Prevailing Norms Collaborative Norms
Knowledge is power Sharing is power
I need to be perfect We need to be perfect
Build my expertise I need to learn from others
I’m on my own I’ve got your back, you’ve got mine
We improve each other

In her discussion of barriers, she indicates that people will ultimately use the collaborative tools when it’s easier to use it than not to. Deb finished up with a discussion of ROI. At the end of the day, there has to be a return. Deb mentions three kinds of measures

  1. Tactical ROI focusing on what you can save through reductions in communication latency, redundant storage, process improvements, etc.
  2. Strategic ROI focusing on solving problems such as enabling dispersed teams and avoiding brain drain
  3. Visionary ROI focusing on changing culture, driving innovation and becoming something “else” for the future.

Parting thoughts:
Social computing today is where email was in the late nineties. Nobody had the right measures of success, but we finally reached a tipping point. If you think about it, this leads us back to the discussion of where work gets done.

For so many knowledge workers, work is done in the email client whether Outlook, Lotus Notes, or something else. I have been saying for along time, the “killer app” is the integration of all my communication sources in one place. In my opinion, the Rich Internet Application (RIA) needs to be much more about letting users configure their spaces to aggregate the kinds of information they need and to interact with that information in a constructive way. Wouldn’t it be cool if you could right click on any object and tag it, rate it, route it, or connect with the author to respond to it?

That would truly change the way work gets done!
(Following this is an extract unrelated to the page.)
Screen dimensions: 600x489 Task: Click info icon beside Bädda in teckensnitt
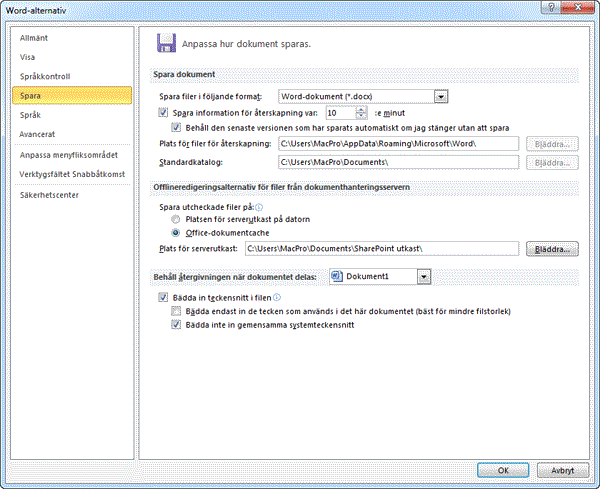click(277, 297)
Understand your population, improve your adoption rate

I read this White Paper from Cisco today entitled Collaboration: Know Your Enthusiasts and Laggards.  It’s a thought-provoking piece.  I think they do a nice job segmenting the universe of potential collaborators into four distinct populations:  1) “collaboration enthusiast“; 2) “comfortable collaborator“; 3) “reluctant collaborator“; and 4) “collaboration laggard“.   I think it’s a great idea to use “habits and beliefs” to factor the general categories (I found it hard to ignore the part of Table 2 that had a breakdown by organization type, role and years in position; it is my experience that often the newest in roles are the most enthusiastic collaborators).

I thought their finding “The most enthusiastic users are managers in for-profit companies who have held their jobs for 3 to 9 years.” to be counter intuitive (they don’t give the number of respondents in for-profit vs not-for-profit enterprises;   I did an engagement a number of years ago with an NGO and their whole world view was that of making connections and getting more out of less).

Give this article a read.  It gives some useful shape to the adoption challenge.  The conclusion on page 6 (summarized/paraphrased here) resonates with my experiences:

  • Recognize that attitudes and culture are [at least] as important as the tools
  • Introduce tools where people will accept and use them
  • Encourage executives to model desired behaviors
  • Provide formal and informal recognition
  • Implement [and reinforce] formal collaboration processes [I would add, blend old and new tools to smooth transitions]
  • Make sure the tools, IT support and training are available.

Welcome to COLLABORATE!

COLLABORATE! is a blog for the discussion of anything related to how we achieve more by working together.  On the pages here, I plan to comment on things I see in my experience as well as the press and others’ blogs.

I will be inviting others to share their observations and opinions too.

This is my first attempt at this, so I imagine things will be a bit unpolished at first.  Nevertheless, I hope you find the pages interesting and will weigh in.  Any on-topic dialog will advance the body of knowledge.